### WHAT THE TASK ASKS
Which lines in the items below contain the string "area"? Report each such line in full.

* BEGIN DATA SUPPLIED *

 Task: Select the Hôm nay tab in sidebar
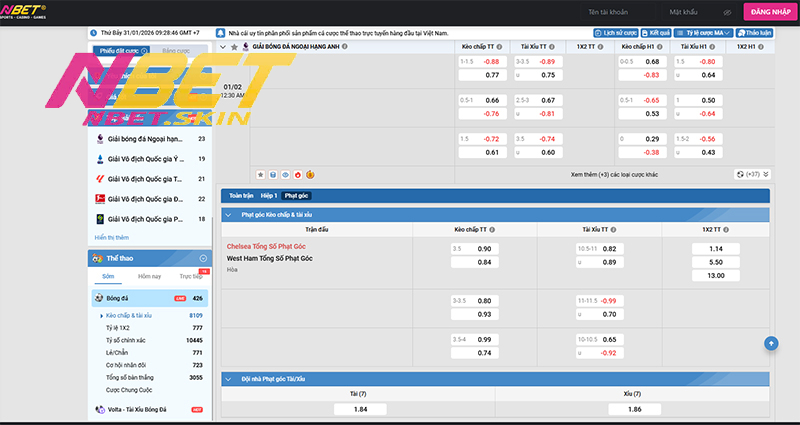click(149, 275)
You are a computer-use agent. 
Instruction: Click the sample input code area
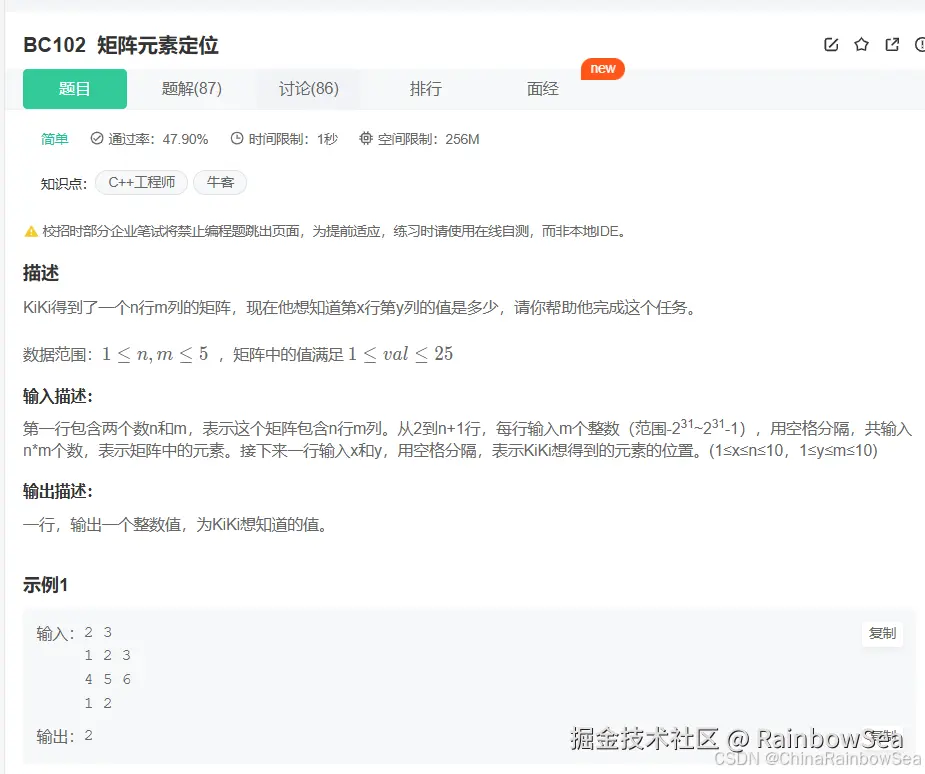[106, 667]
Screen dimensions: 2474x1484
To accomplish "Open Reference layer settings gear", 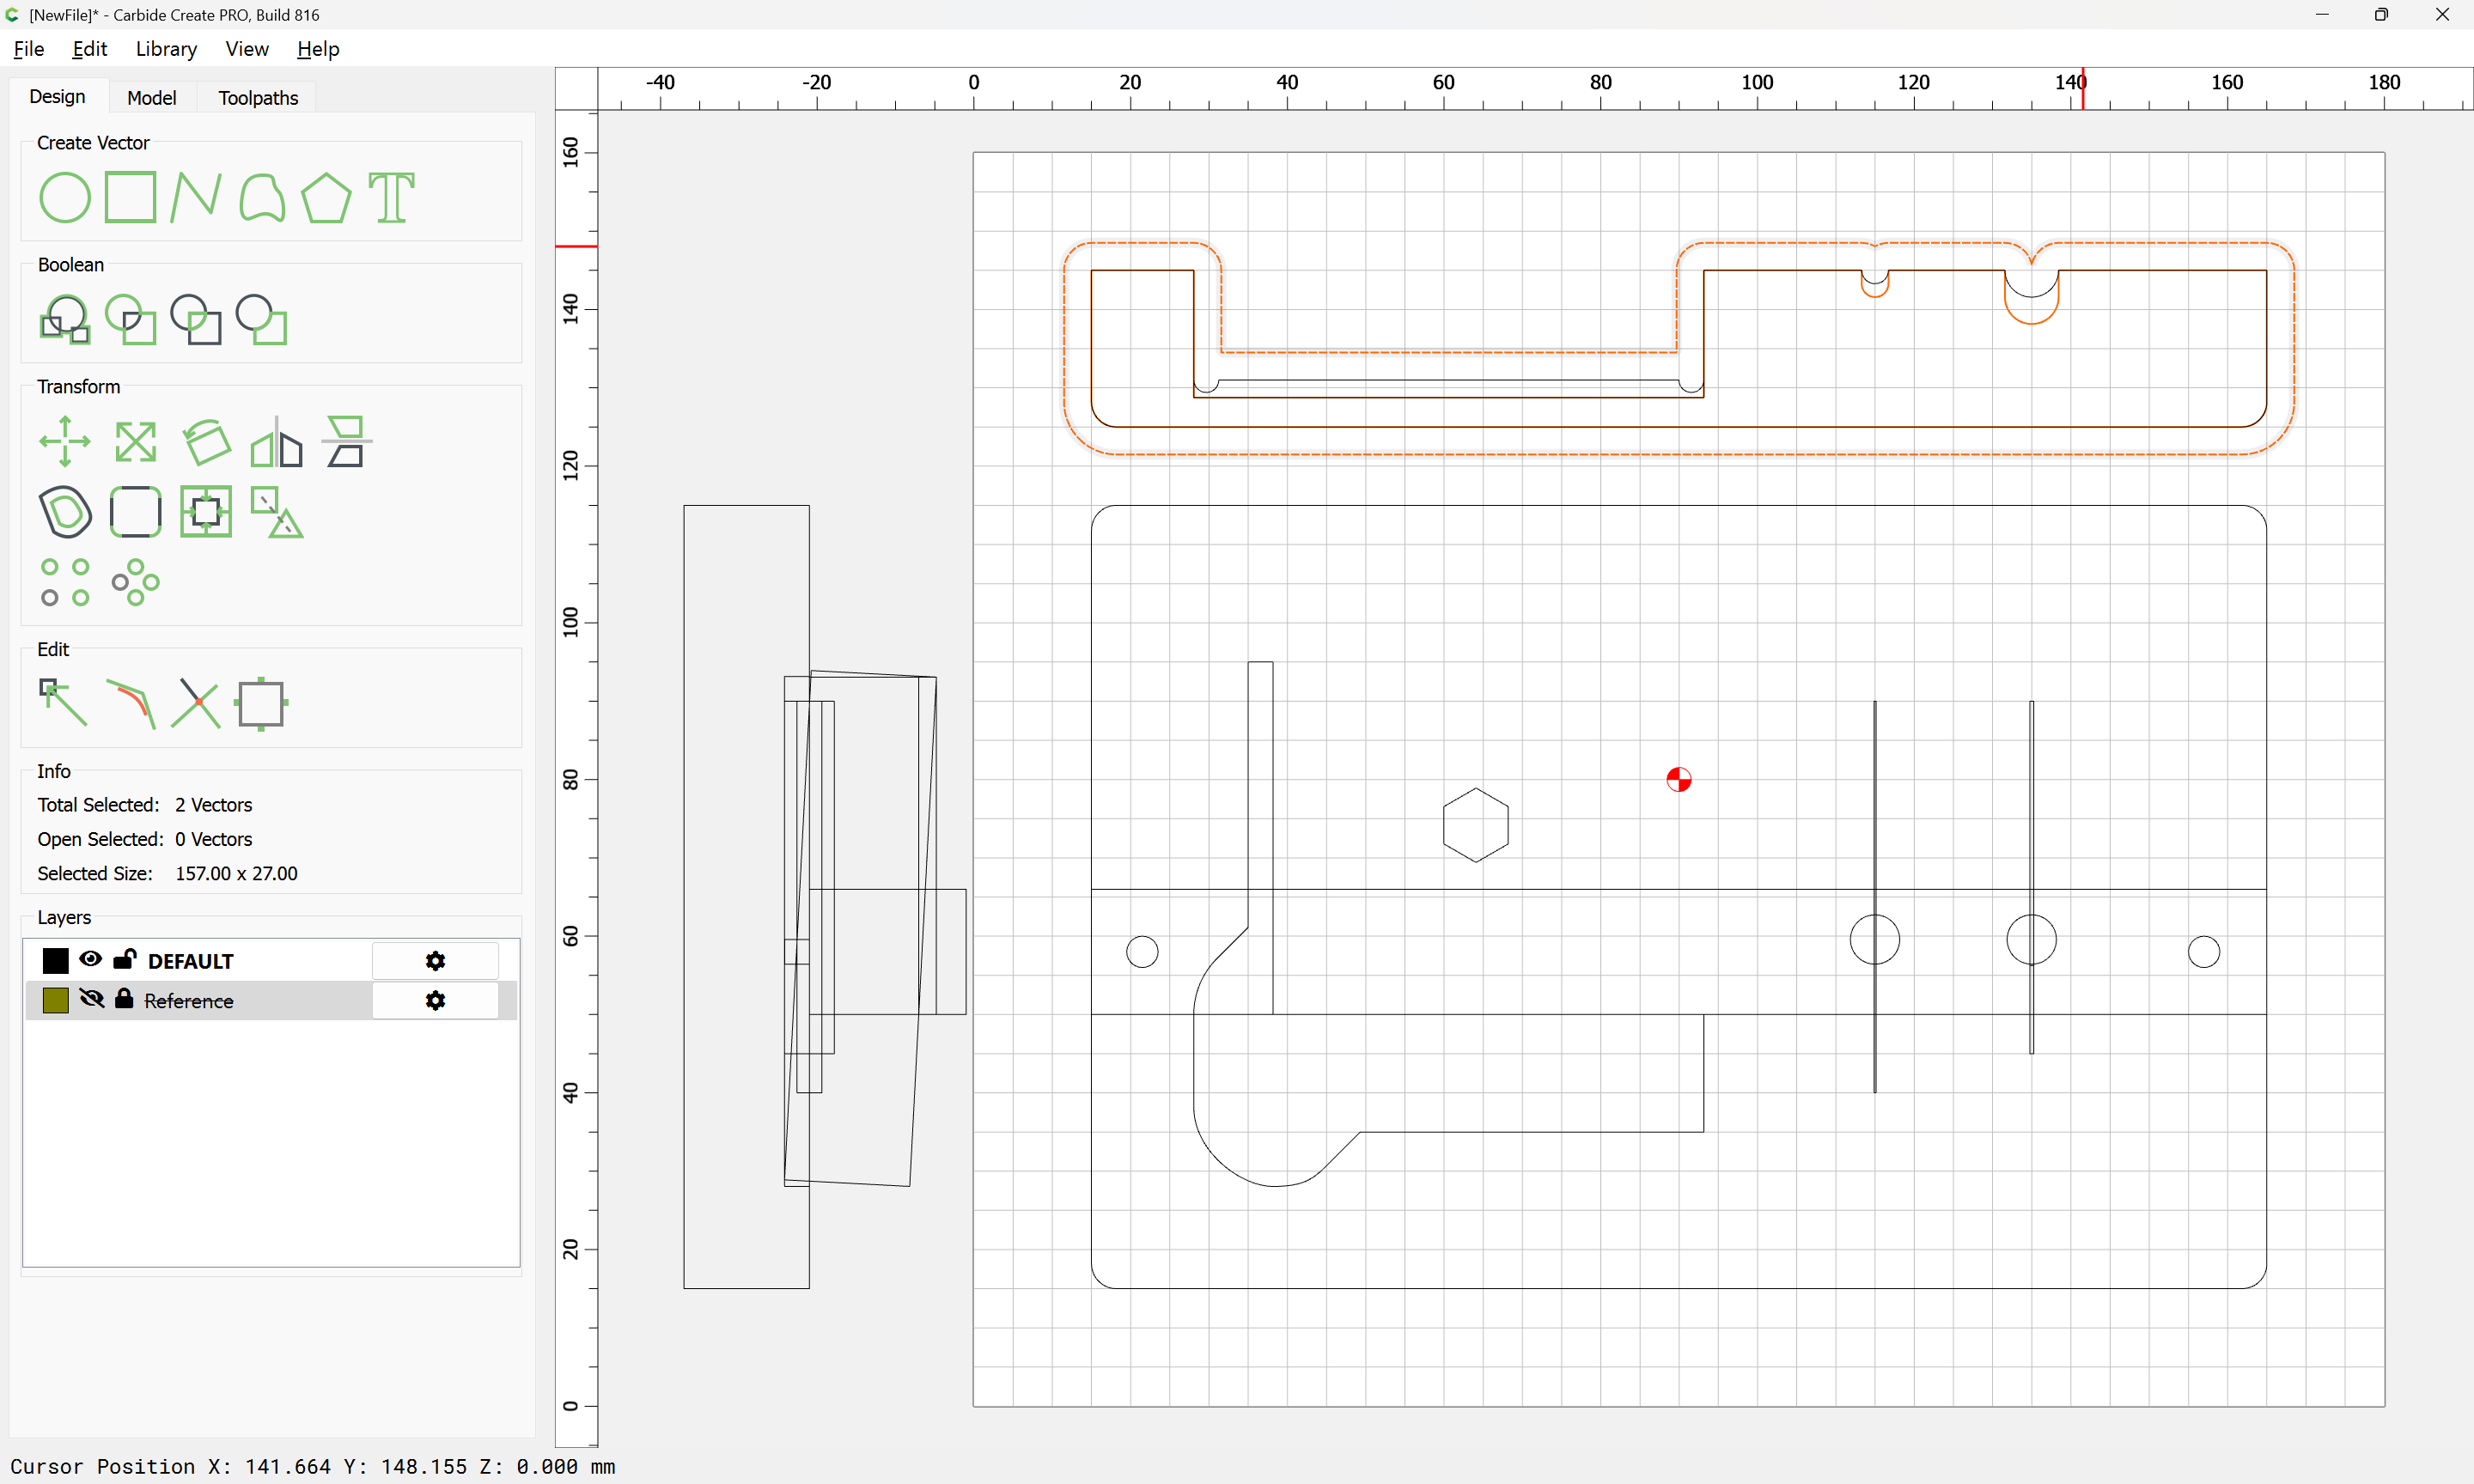I will (x=435, y=1001).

* END DATA SUPPLIED *

### ANSWER FOR THIS EXERCISE
Instruction: Click the sample input code area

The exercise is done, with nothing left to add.